Theorie und Praxis müssen mit jeweils einer Prüfung abgeschlossen werden, dann gibt es ein entsprechendes Zertifikat. Laut Bundesverband Bürohund geht es bei der Tauglichkeitsfrage nicht um die Rasse – diese bestimme nur etwa neun Prozent der Verhaltensvariationen. Beyer ergänzt: „Es sind der Charakter, die Erziehung und die gemachten Erfahrungen, die darüber entscheiden, ob ein Hund ins Büro passt oder nicht.“
Kerstin Quast, Hundetrainerin mit Fokus auf berufstätigen Hundeeltern, gibt auf ihrem Blog einen Überblick über Ausschlusskriterien: Hunde mit Allergien, Gelenkproblemen, Inkontinenz oder Magen-Darm-Beschwerden sind eher ungeeignet. Bürogeräusche wie das Summen des Druckers und klingelnde Telefone sollten dem Vierbeiner nichts ausmachen. Auch das Eintreffen von Postboten oder Kunden müssen für den Hund händelbar sein. Herausfordernd sind darüber hinaus unruhige Hunde, Hunde mit territorialen sowie aggressiven Verhaltensweisen und solche, die sehr gesprächig sind und sich einfach gerne mitteilen – wie Nora.

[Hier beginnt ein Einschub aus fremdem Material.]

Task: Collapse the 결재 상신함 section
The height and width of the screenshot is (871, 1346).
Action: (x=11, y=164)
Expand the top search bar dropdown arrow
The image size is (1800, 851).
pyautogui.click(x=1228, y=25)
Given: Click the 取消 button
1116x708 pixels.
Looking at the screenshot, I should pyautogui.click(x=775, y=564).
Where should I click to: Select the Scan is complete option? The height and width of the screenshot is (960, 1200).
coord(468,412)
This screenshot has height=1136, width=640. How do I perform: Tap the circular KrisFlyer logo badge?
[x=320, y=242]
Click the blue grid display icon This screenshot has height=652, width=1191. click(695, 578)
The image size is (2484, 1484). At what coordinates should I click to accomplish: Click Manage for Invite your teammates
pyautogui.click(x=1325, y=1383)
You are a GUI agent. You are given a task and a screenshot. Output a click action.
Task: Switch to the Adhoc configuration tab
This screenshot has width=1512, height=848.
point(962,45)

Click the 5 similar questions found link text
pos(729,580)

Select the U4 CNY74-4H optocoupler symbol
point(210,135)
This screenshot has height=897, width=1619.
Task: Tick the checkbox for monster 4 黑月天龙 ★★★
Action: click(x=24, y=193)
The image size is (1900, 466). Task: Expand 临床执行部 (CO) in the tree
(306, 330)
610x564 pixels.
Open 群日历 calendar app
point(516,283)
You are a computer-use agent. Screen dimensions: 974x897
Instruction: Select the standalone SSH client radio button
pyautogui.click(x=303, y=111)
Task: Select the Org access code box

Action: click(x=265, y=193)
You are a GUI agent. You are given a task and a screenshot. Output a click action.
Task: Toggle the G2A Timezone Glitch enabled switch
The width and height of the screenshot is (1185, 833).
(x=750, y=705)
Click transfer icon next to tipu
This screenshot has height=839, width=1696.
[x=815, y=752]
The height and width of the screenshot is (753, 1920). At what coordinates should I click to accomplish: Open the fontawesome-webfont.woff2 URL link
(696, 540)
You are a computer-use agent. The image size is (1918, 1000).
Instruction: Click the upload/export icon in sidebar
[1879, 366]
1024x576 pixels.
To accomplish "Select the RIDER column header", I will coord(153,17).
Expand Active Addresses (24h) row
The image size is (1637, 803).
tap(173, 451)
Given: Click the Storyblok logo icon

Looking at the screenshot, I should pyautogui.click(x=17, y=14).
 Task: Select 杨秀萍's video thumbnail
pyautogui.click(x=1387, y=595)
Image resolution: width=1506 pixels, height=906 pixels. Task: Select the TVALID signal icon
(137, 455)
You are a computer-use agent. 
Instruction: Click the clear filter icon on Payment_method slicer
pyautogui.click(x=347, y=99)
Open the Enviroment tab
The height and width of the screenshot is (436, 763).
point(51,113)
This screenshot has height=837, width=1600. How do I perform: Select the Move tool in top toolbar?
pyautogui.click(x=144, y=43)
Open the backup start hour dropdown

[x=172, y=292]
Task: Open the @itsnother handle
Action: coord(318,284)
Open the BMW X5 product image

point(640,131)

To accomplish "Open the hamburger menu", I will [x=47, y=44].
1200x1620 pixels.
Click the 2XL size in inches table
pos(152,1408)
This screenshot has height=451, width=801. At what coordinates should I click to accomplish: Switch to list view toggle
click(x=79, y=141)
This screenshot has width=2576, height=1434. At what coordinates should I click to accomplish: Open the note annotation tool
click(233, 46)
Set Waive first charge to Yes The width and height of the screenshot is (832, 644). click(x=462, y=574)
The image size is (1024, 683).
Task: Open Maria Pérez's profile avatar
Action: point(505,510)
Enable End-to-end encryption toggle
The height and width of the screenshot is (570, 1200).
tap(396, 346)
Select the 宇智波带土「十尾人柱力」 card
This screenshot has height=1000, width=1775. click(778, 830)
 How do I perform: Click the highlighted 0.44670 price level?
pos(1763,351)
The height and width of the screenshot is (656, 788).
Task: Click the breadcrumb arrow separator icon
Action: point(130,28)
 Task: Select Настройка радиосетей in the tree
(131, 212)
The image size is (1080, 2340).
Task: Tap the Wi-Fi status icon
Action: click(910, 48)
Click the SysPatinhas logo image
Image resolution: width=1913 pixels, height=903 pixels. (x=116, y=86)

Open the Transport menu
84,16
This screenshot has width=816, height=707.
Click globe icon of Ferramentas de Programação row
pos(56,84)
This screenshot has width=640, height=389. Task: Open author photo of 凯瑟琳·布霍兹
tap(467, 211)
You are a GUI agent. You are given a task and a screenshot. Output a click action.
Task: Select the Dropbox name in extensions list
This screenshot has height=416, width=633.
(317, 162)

Der Bundesverband Bürohund arbeitet an einem wissenschaftlich fundierten Zertifizierungsprogramm für Betriebe mit Schulungen für alle Beteiligten. Die Inhalte ähneln denen des Trainingsprogramms von Friederichs: Behandelt wird unter anderem die Kommunikation zwischen Mensch und Hund, das Einordnen von Stresssignalen oder die notwendigen Rahmenbedingungen für ein gutes Miteinander. Voraussichtlicher Start ist im Herbst 2024.